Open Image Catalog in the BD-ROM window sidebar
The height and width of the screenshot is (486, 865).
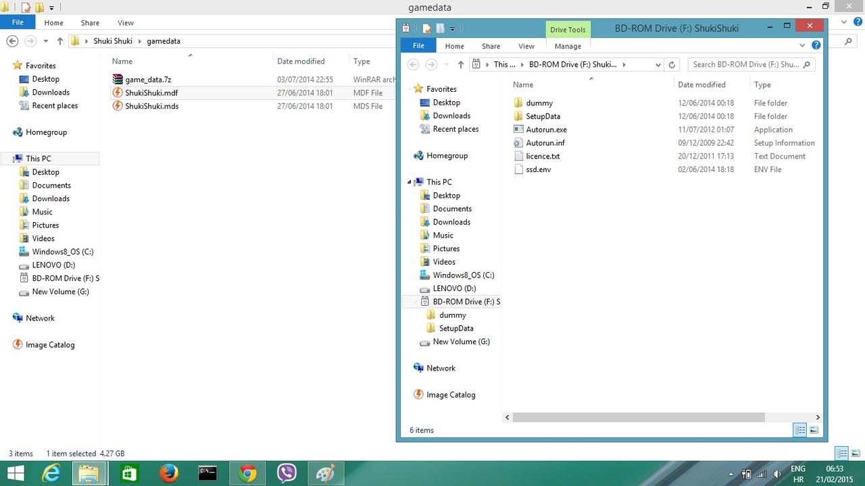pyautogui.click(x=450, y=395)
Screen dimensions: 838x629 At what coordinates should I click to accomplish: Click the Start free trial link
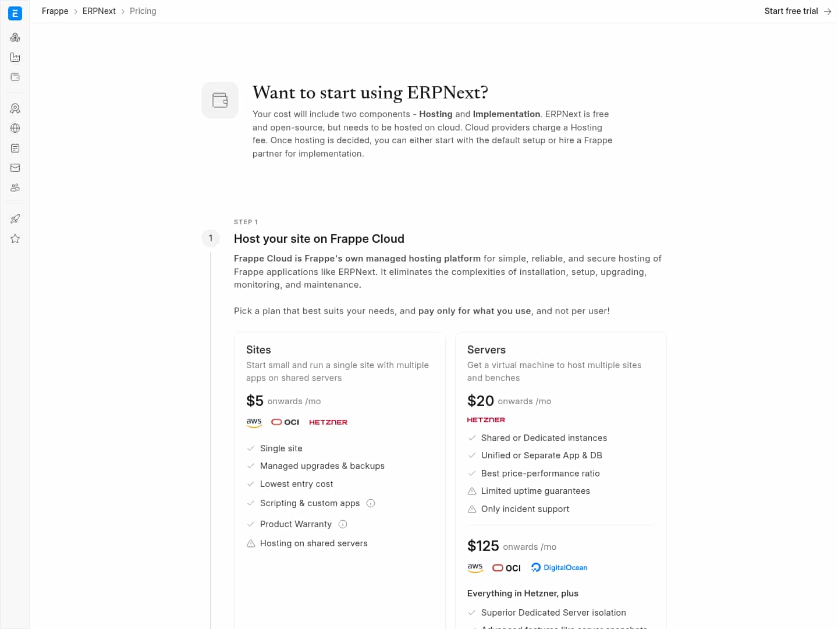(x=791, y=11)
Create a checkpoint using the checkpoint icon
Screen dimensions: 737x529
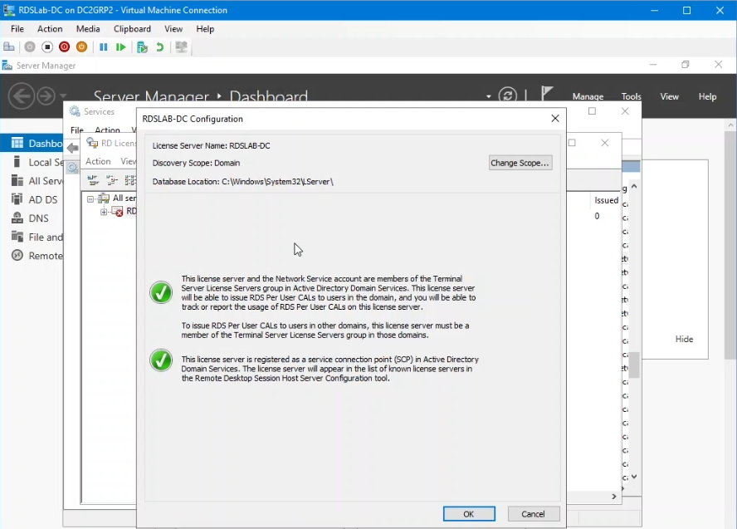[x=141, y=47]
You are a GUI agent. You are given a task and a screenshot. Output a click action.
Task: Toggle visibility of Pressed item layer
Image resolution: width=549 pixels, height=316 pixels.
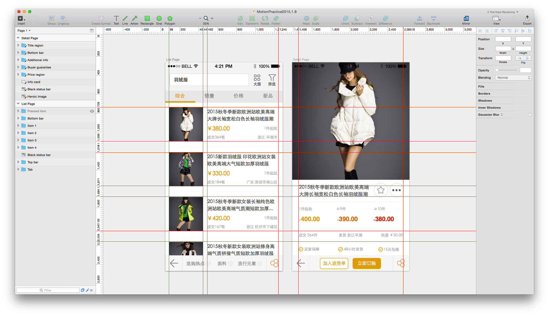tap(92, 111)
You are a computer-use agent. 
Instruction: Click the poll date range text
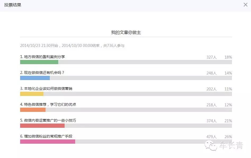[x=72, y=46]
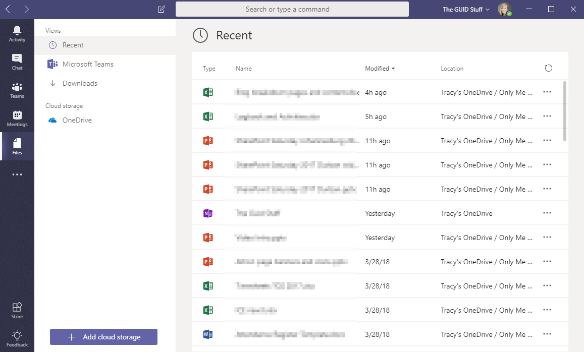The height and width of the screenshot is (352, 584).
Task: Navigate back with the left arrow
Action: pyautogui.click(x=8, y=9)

- [Written exercise]:
Reproduce the entire listing above word for word, leaving out the pictures.

- [In response]:
Open Image Catalog in the BD-ROM window sidebar
The height and width of the screenshot is (486, 865).
pyautogui.click(x=450, y=395)
Screen dimensions: 838x629 At what coordinates should I click to accomplish: Click the Start free trial link
(x=791, y=11)
Create a checkpoint using the checkpoint icon
Screen dimensions: 737x529
[x=141, y=47]
You are a GUI agent. You are given a task and a screenshot. Output a click action.
Task: Toggle visibility of Pressed item layer
Image resolution: width=549 pixels, height=316 pixels.
tap(92, 111)
You are a computer-use agent. 
Instruction: Click the poll date range text
[x=72, y=46]
The height and width of the screenshot is (352, 584).
Task: Navigate back with the left arrow
Action: pyautogui.click(x=8, y=9)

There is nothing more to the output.